Bug #3795
closedloadgen task gets into msgr loop
0%
Description
kernel: kdb: true branch: testing nuke-on-error: true overrides: ceph: conf: global: ms inject socket failures: 500 osd: debug ms: 20 fs: btrfs log-whitelist: - slow request branch: next roles: - - mon.a - mon.c - osd.0 - osd.1 - osd.2 - - mon.b - mds.a - osd.3 - osd.4 - osd.5 - - client.0 tasks: - chef: null - clock: null - ceph: null - ceph-fuse: null - workunit: clients: all: - rados/load-gen-big.sh
this fills up the teuthology disk each time it runs.
i ran the above once and reproduced, but don't have time right now to investigate.
Updated by Sage Weil over 11 years ago
- Status changed from New to 12
This appears to be a simple cycle:
- objecter has lots of requests outstanding
- there is a fault (msgr failure injection)
- we resend everything outstanding, which is enough to essentially guarantee we hit another fault
What I can't figure out is why this started happening now and didn't happen always.
Updated by Sage Weil over 11 years ago
going to see if the recent msgr changes are to blame.. bisecting!
Updated by Tamilarasi muthamizhan over 11 years ago
taking a look again at the nightly runs, looks like this issue has been happening on next branch from 01-01-2013 which also means, this test passed on 12-31-2012.
Updated by Sage Weil over 11 years ago
I looked a bit more and I see some failures before that, and also some passes after, e.g. teuthology-2013-01-11_07:00:03-regression-testing-master-basic/38417.

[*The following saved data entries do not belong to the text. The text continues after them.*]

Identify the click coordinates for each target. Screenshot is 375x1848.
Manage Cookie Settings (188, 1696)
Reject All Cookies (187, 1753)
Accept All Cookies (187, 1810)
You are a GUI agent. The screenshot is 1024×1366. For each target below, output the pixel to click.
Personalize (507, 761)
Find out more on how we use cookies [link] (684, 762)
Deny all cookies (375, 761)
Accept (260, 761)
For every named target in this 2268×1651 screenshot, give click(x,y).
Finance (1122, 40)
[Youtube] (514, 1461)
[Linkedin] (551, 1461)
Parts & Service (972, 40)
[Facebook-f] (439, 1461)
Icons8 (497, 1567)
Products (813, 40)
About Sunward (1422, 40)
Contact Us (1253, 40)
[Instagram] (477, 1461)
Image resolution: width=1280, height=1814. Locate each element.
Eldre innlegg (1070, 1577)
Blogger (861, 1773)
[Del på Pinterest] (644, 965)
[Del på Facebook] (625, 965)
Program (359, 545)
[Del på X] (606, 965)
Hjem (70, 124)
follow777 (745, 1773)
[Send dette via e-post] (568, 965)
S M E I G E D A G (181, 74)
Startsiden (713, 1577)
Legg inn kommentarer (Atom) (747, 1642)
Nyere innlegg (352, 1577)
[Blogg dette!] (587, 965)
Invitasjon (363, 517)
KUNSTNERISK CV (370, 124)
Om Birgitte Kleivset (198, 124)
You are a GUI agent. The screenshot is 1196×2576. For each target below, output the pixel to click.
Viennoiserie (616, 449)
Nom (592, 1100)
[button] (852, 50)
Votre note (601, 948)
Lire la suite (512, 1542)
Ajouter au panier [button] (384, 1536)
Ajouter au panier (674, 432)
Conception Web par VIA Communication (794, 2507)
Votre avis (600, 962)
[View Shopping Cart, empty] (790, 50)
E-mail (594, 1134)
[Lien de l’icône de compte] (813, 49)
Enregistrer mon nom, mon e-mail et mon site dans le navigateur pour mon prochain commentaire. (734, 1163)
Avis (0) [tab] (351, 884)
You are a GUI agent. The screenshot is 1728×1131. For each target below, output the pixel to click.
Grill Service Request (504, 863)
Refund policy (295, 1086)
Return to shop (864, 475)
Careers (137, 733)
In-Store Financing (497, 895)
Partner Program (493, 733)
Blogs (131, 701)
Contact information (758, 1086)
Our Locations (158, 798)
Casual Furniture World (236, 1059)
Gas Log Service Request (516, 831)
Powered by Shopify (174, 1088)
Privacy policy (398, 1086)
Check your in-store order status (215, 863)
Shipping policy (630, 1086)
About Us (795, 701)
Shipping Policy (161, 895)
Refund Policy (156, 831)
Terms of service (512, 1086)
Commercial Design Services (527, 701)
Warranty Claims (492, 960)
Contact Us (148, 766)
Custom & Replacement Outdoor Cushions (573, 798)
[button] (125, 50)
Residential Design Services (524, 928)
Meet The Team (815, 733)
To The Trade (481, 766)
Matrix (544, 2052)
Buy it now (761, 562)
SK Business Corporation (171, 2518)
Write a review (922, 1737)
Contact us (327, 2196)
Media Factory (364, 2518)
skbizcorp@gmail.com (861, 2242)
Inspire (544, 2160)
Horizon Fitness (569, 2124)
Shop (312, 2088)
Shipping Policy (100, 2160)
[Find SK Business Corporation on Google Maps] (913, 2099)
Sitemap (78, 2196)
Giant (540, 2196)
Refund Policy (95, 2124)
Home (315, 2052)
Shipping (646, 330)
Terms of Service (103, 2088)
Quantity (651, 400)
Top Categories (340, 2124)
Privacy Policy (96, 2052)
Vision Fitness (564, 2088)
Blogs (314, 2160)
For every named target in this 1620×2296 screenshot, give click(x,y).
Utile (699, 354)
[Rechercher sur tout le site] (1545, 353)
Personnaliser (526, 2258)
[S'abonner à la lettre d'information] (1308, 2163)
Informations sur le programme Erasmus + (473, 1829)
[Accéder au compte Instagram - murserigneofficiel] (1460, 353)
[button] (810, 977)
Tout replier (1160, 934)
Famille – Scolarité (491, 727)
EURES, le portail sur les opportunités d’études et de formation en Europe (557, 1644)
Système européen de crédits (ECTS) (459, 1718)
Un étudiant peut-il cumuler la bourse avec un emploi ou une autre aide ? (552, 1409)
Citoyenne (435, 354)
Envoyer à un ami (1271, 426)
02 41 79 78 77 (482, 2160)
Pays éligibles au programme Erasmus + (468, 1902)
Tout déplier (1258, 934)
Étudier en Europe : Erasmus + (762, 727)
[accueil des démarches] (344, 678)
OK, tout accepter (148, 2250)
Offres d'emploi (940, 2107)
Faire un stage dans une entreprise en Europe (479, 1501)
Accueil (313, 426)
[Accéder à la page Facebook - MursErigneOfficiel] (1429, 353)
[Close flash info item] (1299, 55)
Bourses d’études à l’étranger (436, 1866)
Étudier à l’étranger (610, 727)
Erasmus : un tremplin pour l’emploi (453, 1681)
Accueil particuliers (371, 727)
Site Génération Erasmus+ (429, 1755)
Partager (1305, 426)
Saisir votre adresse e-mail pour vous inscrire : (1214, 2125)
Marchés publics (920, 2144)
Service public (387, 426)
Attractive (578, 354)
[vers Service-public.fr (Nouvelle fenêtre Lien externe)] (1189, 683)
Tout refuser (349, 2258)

I can't see that anything major changed with the behavior of the code vs the behavior when it gets stuck. The problem is just that the client has a lot of queued messages, enough so that we are virtually guaranteed to inject a failure when it resends them all after a fault. This isn't something that would ever happen in the "real world". For now I'm just going to adjust the failure injection rate down to a lower level in the suite.